The en banc ruling was not unanimous; Judge Humphreys wrote a dissent in which he contended that the foster care findings were required any time a child had been placed in foster care, even if the ultimate ruling is in an ordinary custody proceeding. Today, Judge Humphreys’s view is vindicated, as the Supreme Court unanimously reverses. The court holds that the foster care provisions are significantly narrower than the general custody language, and under familiar rules of construction, specific language in one statute trumps general language in another. The court’s ultimate ruling in the case sets the standard for this special set of circumstances:

“Once a child has become subject to proceedings under the foster care statutes, a court may not transfer custody without the specific, written factual findings required by the foster care statutes. This statutory mandate holds true whether the custody order is entered upon a petition for custody, a petition for a foster care review hearing, or a petition for a permanency planning hearing. An award of custody without such findings, as in the case at bar, is error as a matter of law.”

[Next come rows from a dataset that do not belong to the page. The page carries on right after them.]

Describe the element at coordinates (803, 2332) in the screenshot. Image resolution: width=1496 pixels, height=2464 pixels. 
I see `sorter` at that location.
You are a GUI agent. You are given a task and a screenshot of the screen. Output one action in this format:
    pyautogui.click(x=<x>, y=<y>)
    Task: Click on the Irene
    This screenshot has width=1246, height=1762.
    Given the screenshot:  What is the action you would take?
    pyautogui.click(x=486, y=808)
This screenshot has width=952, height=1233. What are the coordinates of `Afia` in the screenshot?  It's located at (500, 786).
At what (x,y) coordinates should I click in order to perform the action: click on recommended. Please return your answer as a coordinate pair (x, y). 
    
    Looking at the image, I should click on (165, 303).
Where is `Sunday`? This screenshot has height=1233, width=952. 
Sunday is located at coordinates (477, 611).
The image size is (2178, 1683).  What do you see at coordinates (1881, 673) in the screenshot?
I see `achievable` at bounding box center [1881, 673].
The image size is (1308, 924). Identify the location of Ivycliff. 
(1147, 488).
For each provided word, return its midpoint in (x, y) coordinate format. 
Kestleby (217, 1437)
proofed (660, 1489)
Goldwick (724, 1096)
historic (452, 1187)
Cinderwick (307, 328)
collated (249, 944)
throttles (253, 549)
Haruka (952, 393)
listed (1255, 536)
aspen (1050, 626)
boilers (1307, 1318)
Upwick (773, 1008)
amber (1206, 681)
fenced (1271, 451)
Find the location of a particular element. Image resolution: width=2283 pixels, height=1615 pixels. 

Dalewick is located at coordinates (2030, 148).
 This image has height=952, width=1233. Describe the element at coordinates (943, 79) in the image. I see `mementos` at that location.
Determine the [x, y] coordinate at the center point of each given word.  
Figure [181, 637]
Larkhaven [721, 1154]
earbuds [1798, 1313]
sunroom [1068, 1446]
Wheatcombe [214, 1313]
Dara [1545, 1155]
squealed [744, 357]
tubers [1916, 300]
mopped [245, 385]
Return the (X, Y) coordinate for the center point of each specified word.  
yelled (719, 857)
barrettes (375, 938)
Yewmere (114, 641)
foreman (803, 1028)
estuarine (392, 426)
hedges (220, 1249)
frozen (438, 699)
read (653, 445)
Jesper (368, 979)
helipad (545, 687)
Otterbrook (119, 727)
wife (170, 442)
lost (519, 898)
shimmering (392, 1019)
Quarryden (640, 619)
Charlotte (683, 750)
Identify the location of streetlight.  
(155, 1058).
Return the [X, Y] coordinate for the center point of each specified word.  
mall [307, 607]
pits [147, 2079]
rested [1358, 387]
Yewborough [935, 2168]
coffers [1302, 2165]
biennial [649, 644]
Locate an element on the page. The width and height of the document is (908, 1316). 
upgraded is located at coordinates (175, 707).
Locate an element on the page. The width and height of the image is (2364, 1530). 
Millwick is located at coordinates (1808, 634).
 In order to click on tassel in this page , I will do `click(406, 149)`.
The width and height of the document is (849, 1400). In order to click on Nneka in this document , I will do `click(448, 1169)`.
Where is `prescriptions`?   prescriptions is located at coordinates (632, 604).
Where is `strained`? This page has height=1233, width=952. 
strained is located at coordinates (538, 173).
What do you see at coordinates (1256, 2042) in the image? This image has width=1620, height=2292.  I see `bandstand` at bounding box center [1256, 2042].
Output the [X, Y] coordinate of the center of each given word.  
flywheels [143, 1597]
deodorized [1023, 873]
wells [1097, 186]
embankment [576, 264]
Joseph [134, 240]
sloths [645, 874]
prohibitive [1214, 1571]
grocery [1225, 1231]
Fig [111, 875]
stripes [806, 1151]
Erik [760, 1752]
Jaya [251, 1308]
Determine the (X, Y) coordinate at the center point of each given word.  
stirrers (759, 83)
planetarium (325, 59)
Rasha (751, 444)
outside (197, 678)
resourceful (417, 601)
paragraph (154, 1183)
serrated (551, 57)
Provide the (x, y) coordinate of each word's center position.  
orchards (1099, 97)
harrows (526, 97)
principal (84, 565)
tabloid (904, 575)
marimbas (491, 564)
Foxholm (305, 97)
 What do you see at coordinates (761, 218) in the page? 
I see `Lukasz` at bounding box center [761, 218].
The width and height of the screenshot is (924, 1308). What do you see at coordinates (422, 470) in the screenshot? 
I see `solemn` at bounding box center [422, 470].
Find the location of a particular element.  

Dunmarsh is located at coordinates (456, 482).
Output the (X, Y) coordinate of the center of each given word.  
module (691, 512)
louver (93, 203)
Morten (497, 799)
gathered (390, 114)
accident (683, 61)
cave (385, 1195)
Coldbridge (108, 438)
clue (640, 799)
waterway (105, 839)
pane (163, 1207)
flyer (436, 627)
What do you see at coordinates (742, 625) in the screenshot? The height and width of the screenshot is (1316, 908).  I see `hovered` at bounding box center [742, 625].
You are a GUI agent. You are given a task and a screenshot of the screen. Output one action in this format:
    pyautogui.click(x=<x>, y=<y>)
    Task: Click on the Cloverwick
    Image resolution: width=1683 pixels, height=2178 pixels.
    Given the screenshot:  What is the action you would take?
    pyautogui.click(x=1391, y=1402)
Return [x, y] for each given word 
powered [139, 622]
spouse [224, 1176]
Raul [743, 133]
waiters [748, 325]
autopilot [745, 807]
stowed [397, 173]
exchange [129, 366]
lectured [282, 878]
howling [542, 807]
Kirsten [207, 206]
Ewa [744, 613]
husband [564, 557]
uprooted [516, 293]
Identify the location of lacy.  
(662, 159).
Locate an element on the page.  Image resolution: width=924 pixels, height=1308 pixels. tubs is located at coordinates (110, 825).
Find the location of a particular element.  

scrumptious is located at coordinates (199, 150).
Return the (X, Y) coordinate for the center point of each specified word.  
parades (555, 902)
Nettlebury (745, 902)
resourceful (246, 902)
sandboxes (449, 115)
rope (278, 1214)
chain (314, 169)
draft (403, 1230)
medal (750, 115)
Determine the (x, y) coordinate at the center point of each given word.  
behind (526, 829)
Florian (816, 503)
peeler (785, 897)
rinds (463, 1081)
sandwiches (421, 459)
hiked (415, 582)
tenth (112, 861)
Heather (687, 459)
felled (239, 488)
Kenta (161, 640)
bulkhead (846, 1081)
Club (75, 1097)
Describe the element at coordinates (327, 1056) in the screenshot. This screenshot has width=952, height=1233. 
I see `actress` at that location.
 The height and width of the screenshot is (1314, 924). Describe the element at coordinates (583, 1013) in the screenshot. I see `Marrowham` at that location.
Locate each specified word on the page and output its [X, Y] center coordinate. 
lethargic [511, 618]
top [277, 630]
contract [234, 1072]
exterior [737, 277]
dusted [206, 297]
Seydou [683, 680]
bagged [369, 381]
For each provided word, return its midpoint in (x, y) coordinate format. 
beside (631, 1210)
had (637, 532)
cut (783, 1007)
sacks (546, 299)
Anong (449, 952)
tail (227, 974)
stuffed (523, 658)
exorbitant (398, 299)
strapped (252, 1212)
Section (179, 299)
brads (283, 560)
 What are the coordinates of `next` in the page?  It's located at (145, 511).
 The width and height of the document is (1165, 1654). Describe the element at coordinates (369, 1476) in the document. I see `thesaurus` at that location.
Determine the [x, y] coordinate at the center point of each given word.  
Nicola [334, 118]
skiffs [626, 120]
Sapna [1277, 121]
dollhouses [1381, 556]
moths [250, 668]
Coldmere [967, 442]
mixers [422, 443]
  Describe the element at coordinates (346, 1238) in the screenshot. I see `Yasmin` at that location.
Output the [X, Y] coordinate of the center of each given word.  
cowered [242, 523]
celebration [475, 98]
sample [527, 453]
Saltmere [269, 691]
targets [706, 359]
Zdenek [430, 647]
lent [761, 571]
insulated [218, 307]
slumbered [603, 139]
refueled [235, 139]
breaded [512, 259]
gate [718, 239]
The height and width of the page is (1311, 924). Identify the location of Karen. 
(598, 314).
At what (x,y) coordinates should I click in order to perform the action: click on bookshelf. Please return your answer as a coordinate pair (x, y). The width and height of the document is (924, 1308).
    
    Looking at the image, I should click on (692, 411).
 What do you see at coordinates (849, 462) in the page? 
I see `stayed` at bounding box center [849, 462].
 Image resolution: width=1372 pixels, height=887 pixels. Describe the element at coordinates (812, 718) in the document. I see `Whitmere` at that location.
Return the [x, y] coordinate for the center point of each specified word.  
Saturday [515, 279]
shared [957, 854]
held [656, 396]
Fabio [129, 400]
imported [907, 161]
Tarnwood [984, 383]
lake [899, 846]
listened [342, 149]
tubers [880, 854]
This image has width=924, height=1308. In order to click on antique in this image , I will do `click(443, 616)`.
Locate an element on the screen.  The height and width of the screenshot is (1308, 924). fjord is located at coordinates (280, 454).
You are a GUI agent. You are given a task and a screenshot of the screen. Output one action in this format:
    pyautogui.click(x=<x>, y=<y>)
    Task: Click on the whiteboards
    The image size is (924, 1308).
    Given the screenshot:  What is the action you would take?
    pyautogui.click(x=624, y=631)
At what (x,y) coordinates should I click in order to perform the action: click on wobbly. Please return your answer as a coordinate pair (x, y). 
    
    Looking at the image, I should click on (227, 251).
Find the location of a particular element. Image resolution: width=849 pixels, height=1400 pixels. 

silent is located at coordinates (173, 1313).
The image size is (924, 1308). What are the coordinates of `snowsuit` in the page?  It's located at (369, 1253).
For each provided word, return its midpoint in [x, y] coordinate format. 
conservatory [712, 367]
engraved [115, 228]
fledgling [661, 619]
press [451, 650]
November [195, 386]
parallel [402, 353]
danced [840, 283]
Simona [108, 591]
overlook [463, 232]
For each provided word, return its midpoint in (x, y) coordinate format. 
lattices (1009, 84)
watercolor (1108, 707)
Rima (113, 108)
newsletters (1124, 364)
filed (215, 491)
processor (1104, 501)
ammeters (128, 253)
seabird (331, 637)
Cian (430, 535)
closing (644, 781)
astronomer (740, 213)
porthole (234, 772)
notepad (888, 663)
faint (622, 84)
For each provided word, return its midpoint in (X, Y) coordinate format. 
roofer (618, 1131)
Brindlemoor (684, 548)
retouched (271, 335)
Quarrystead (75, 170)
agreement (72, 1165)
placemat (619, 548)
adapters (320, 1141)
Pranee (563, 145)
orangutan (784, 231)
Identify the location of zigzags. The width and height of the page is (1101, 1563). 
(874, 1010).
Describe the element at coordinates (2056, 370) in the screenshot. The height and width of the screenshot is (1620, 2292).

In light of this holding, the case will be remanded all the way back to the trial court, so that court can make the required factual determinations and insert them into a final order. In the meantime, the court decrees today, interim custody will remain with the grandparents.

There’s one other aspect of today’s ruling, and that deals with the grandparents’ petition for an award of attorney’s fees. The statute provides that the Court of Appeals can award fees as it may deem appropriate, “based on the relative financial ability of the parties.” The CAV had denied the request for fees because, it found, the DSS had taken a reasonable position addressing “appropriate and substantial issues.” Capping what has to be regarded as a terrible day for the Court of Appeals, the Supreme Court reverses even this holding, noting that the reasonableness of a litigant’ position on appeal isn’t the statutory basis for a fee award. It remands for the CAV to reconsider the fee request under the correct legal standard.